— Start Material shown —

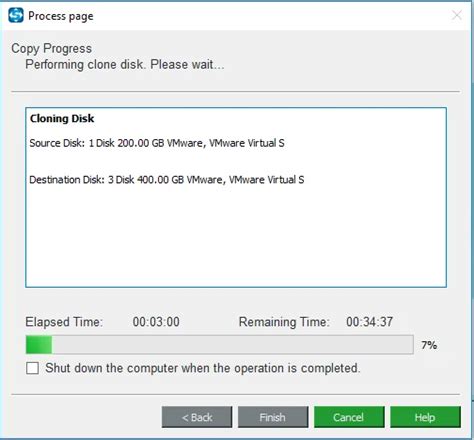The height and width of the screenshot is (440, 474).
Task: Close the Process page dialog with X
Action: click(456, 15)

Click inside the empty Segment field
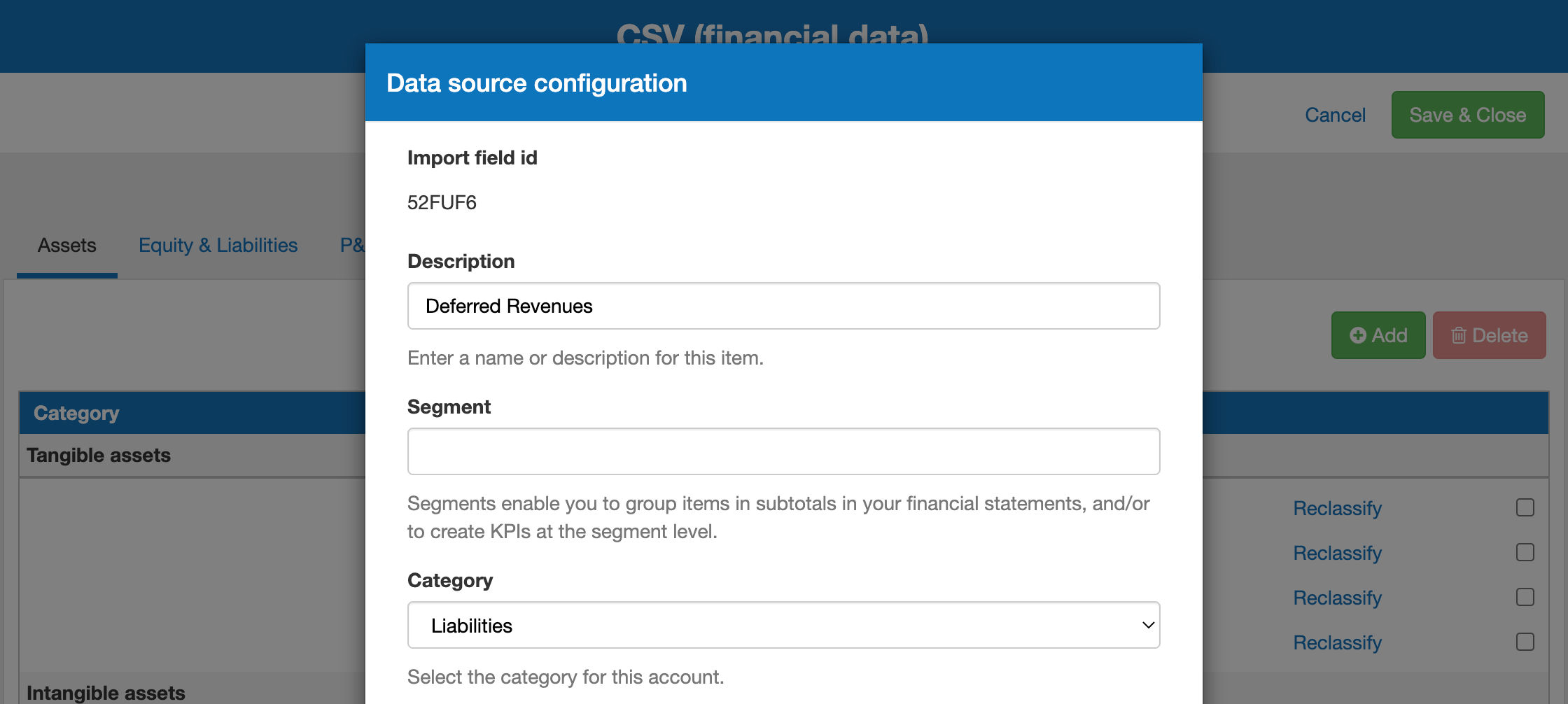[783, 451]
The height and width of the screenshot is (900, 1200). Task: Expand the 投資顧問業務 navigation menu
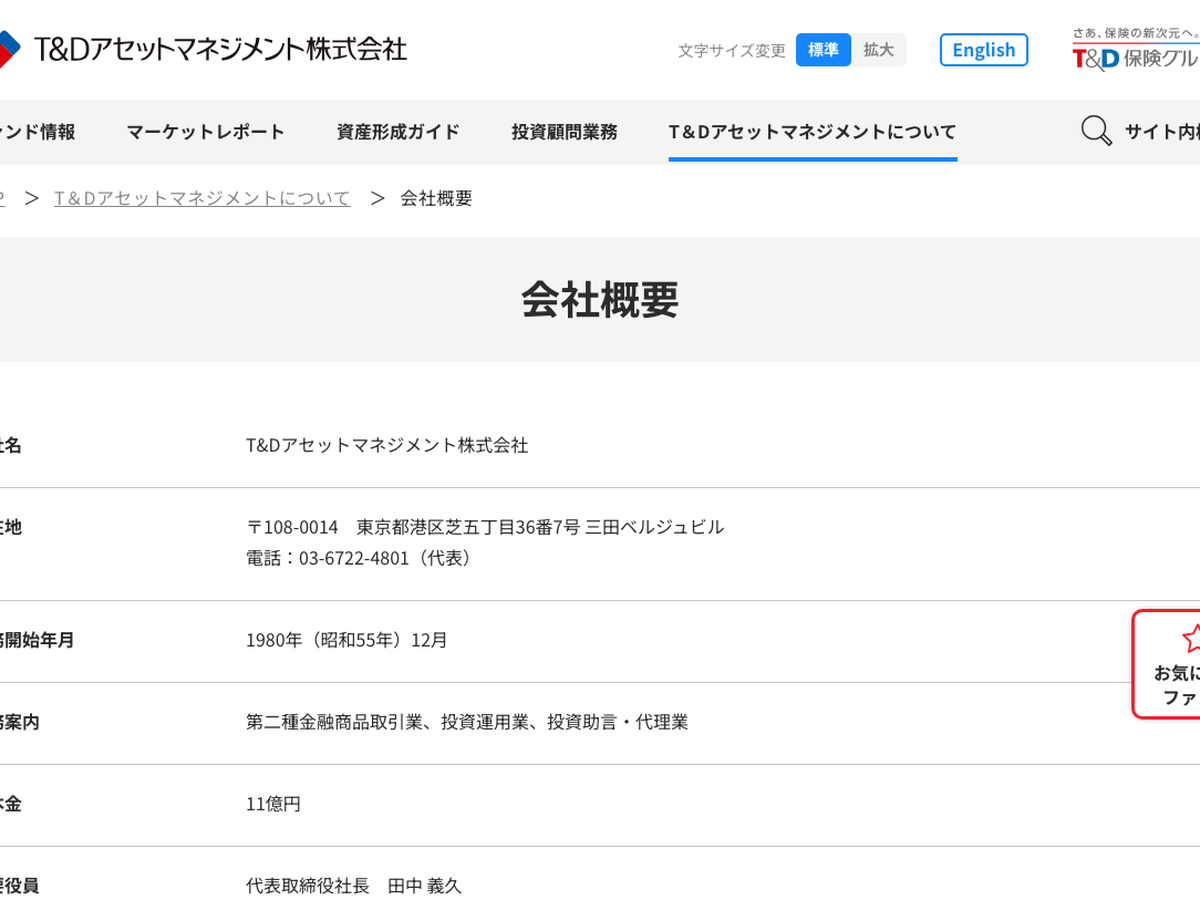click(x=564, y=131)
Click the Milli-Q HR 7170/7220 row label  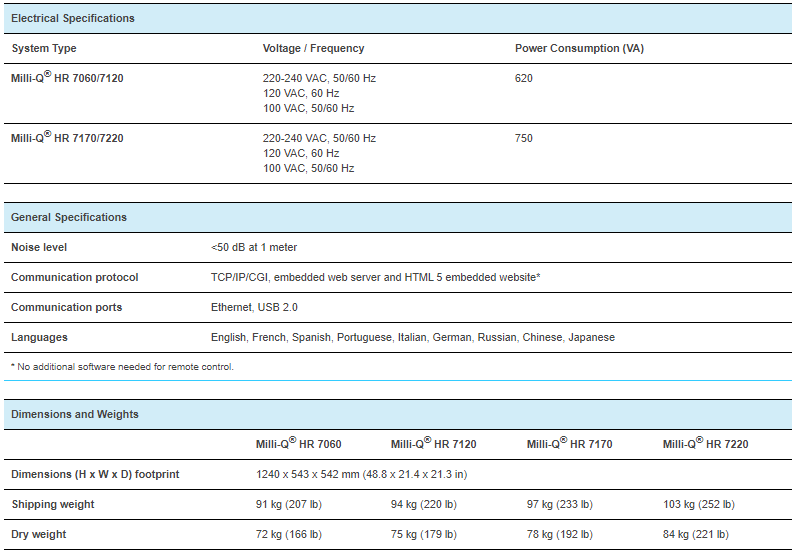(x=67, y=137)
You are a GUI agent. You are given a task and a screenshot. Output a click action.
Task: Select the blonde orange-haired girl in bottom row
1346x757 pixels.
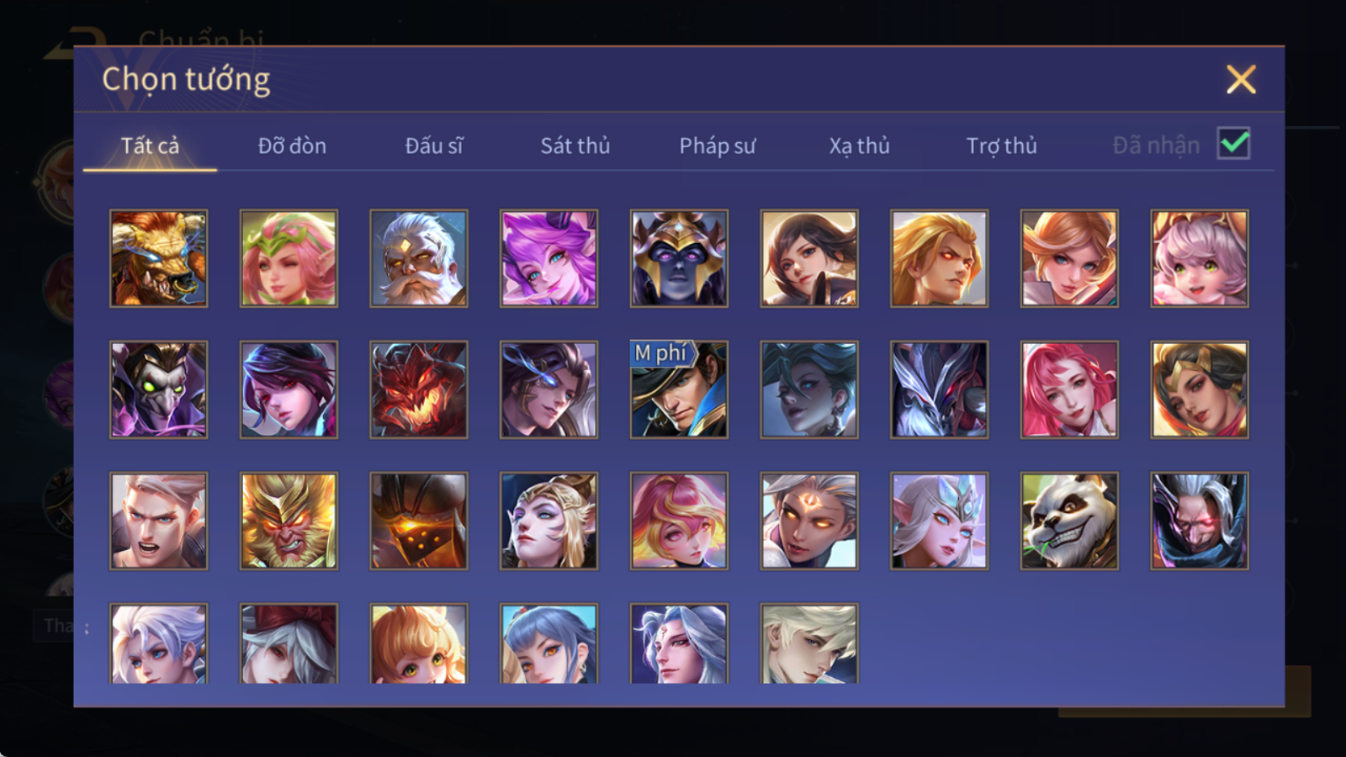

— End Material shown —

Can you put the listing lines into a Markdown table with the columns No. and Line, starting with the line that contains "You are a GUI" and going on through the end of the listing? Number the rows, and leave out blank lines and pictures.

| No. | Line |
|---|---|
| 1 | You are a GUI agent. You are given a task and a screenshot. Output a click action. |
| 2 | Task: Select the blonde orange-haired girl in bottom row |
| 3 | 1346x757 pixels. |